Gold and bitcoin should be the Batman and Robin of alternate currencies who blast the fiat-evil together. Instead, they quarrel a lot about who's the best or whether one of them even exists as money.
Goldbugs point to their metal's intrinsic or objective value as knockdown proof of its superiority. By this they mean gold has inherent value because of factors such as its history as currency and its use in producing other goods such as jewelry or computers. They accuse bitcoin of being a currency-wanna-be, with no uses outside its own protocol. Some goldbugs go so far as to call bitcoin a scam because the currency is not tangible.
Two arguments are being made here. Neither one survives scrutiny.
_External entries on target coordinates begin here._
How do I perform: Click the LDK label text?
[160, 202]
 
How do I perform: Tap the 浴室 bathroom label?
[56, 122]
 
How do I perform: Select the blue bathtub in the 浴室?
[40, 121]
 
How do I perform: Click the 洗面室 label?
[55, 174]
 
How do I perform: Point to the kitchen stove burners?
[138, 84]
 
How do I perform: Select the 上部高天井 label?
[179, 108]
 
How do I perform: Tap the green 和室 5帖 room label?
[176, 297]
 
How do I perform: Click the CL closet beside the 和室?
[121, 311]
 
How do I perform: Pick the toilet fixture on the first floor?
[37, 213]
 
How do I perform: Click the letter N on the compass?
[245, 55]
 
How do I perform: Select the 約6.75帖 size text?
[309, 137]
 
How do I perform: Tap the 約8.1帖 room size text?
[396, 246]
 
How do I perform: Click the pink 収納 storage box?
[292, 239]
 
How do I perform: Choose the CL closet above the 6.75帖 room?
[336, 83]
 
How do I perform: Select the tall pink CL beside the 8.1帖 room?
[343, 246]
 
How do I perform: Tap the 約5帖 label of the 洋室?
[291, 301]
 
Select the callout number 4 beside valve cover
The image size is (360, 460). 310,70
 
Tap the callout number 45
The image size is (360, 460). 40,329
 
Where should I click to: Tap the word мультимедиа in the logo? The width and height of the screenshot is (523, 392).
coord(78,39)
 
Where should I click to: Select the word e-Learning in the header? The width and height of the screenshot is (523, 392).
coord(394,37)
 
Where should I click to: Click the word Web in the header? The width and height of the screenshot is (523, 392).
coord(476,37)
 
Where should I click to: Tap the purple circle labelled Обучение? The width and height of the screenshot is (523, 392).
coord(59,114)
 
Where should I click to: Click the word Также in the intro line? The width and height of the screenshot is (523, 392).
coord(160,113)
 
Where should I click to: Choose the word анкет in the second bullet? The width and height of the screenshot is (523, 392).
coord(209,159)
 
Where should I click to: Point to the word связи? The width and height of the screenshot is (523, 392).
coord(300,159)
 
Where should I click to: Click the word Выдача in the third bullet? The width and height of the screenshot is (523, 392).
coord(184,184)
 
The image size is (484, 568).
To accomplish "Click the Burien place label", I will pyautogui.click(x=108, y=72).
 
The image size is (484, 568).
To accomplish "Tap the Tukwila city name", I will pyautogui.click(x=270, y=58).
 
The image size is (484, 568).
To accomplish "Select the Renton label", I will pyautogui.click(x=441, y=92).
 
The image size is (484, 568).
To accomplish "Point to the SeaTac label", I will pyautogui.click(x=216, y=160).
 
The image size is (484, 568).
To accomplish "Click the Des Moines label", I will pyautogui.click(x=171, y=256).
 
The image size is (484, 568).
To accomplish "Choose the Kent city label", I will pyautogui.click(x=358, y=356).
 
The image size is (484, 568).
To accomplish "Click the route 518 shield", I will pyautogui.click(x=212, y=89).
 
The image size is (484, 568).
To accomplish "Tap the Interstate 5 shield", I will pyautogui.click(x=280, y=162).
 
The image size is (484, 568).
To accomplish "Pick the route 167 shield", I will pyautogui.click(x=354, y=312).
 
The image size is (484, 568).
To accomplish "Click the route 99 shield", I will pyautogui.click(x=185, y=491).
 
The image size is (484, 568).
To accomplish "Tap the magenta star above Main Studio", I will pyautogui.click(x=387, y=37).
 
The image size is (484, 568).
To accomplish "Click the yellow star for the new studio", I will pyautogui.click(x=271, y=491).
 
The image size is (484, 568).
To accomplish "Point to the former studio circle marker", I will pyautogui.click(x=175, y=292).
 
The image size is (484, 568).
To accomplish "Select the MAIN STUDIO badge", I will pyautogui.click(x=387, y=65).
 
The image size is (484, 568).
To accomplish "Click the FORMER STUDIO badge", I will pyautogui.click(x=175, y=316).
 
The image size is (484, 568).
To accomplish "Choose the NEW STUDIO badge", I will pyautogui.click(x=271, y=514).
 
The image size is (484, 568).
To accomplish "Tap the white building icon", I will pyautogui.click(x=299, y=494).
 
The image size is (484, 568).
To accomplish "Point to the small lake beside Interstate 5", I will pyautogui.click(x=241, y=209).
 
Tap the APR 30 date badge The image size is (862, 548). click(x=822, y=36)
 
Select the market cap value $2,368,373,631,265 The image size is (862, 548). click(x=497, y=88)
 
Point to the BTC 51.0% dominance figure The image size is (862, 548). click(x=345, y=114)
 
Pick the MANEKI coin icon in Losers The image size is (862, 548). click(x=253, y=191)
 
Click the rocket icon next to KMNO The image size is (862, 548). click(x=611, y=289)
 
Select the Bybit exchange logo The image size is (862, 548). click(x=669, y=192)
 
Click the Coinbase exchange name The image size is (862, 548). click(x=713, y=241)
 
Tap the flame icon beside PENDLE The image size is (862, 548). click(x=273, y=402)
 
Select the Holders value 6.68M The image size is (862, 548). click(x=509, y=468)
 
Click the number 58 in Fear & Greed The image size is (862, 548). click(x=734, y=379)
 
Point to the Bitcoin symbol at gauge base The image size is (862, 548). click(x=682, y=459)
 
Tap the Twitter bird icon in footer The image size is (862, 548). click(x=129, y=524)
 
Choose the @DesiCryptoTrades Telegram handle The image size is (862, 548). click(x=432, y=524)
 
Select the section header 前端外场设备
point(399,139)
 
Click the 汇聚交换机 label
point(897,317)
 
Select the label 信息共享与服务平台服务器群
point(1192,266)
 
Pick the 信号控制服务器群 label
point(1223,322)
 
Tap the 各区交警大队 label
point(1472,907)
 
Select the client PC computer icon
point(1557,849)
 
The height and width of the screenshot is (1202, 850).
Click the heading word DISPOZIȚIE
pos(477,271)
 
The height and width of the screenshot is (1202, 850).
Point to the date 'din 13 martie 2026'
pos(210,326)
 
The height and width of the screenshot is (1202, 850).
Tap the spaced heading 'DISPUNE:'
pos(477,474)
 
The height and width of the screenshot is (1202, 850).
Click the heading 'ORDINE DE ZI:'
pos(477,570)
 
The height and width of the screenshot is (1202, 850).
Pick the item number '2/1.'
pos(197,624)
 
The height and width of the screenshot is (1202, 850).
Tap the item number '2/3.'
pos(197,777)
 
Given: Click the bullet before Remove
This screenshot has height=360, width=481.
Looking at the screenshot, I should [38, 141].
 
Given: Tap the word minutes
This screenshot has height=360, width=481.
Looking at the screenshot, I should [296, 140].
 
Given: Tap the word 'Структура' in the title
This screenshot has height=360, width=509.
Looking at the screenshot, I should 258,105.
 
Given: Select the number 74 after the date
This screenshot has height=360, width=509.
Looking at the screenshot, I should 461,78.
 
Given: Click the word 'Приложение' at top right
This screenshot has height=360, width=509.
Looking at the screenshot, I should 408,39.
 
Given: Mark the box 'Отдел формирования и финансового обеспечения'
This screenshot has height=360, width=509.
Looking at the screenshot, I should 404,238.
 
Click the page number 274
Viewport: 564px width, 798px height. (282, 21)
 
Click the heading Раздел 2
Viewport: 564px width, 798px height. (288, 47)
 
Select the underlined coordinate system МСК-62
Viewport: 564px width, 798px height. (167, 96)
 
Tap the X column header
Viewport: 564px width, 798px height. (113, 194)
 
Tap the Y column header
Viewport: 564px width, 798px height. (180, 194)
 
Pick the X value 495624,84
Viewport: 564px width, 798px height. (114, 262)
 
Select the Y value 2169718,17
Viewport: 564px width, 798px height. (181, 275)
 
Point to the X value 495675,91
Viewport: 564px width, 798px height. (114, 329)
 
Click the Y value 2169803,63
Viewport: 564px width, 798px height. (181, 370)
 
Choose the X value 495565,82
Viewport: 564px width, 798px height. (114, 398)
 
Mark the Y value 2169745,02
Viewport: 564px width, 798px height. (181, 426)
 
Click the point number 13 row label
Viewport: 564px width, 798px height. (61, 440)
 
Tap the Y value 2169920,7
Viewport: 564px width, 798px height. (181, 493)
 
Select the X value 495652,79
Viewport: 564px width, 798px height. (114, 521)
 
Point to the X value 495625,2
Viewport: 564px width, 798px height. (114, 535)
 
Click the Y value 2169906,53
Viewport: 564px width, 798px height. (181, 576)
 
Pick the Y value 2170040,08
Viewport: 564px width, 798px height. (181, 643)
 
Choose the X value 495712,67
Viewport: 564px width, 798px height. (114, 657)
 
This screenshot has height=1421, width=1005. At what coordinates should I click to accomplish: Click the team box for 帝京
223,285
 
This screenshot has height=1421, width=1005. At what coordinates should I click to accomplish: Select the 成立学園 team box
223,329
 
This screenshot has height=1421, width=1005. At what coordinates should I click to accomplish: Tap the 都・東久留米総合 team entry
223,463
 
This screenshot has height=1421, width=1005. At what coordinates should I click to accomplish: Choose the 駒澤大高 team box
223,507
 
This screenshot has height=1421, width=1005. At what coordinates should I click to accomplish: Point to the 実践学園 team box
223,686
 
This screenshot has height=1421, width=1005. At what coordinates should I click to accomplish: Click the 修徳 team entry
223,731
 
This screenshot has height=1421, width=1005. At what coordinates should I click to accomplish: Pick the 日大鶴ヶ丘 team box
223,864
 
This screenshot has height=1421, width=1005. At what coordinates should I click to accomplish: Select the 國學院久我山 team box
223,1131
Gold has intrinsic value. The truth: no currency, good or service has objective value. Not even water and food, which are essential to life, are valuable to a man who is committing suicide. The worth of everything is defined by people in varying contexts who act to achieve their own specific goals. In other words, value does not live within the object but is ascribed to it by human beings. This is true of both gold and bitcoin.
Bitcoin is not a real currency. The truth: anything accepted as a medium of exchange becomes the currency within that trade, including seashells, tulip bulbs, and goats offered as a bride-price. Or, as an economist friend likes to say, “if a dog eats it, it's dog food.”
The question now becomes, “is gold or bitcoin a better form of currency?” Adam Smith contributes the insight, "All money is a matter of belief." This refers back to the subjective theory of value, of course, but not all subjective values or beliefs are equal. That is, if a belief or trust in gold is widely held, then gold will be widely accepted as a currency. Although the words “better currency” can never escape the context of “better for whom and for what purpose,” it is reasonable for most people to prefer a currency that is almost universally accepted rather than one in which few people trust. Gold has the decided advantage here.
Gold has other clear advantages. It has a long history of value as a currency while bitcoin began to circulate in 2009. It has many alternate uses which props up its value as currency. (Here, bitcoin is considered only as a medium of exchange and not as a protocol that has a multitude of uses.)
In other standard features of a desirable currency, there is less of a discrepancy between gold and bitcoin. Both are scarce, with only 21 million bitcoins being possible. They are durable. They are divisible, with the tiniest bitcoin unit being a Satoshi or .00000001th of a whole coin. They are fungible. They require effort to produce and so are not prone to artificial inflation.
The basic difference between gold and bitcoin comes down to perception – Adam's act of belief or trust.
Perceptions change. And the perception of bitcoin's value is likely to grow dramatically in the next few years, closing the gap with gold. The reason? It comes down to a concept called “the benefits of adoption,” which is often confused with intrinsic value. For example, the benefits of adopting the habit of eating food is so high that food is often viewed as having intrinsic value.
The benefits of adopting bitcoin as a currency are more obvious every day. Some of them come solely from the nature of bitcoin itself. It can be transferred instantly over the Internet, and in large amounts. It is far more difficult to steal and costs nothing to store in a digital wallet.
Other benefits of adoption come from a mixture of bitcoin's nature and politics. Governments and central banks are racing to strip privacy and personal control away from money in order to rake in taxes (in their many forms) and to continue inflating. In India, for example, there is a push to link biometrics such as iris scans with bank accounts. In Japan, plans are underway to have the tourists expected for an upcoming Olympics 'register' and link their fingerprints to credit cards so that their hands become currency. Privacy is murdered in the process.
Bitcoin is one of the last sanctuaries for people who wish to mind their own business and let others do the same. Granted, it is not anonymous. The blockchain is an open ledger but it is one that resists scrutiny, especially by centralized authority. Bitcoins are transferred without credit cards, a credit report, identifying documents, a bank account or the other standard tools used to inform authorities of every cent being spent by every person.
Bitcoin also resists manipulation by governments and central banks. When crisis-Greece clamped limits onto the amount of money people could withdraw from their own accounts, for example, there was no comparable limit on bitcoins. None was possible. The use of bitcoin soared.
Another lesson from Greece: bitcoin moves seamlessly across borders. Gold was being confiscated by border guards who went so far as to remove jewelry from the necks of travellers. The same wealth in bitcoins could have been exported safely and saved from the greedy fingers.
The privacy and flexibility advantages scroll on and on. The mere fact that bitcoin does not bend to government requirements such as age restrictions means a vast segment of society can use their own wealth to their own benefit.
Perhaps it is sad that the benefits of adopting bitcoin are so heavily correlated with the rise of statism. If so, then there is an immediately heartening reality. Bitcoin exists. And other cybercurrencies. Freedom as well as wealth is being mined.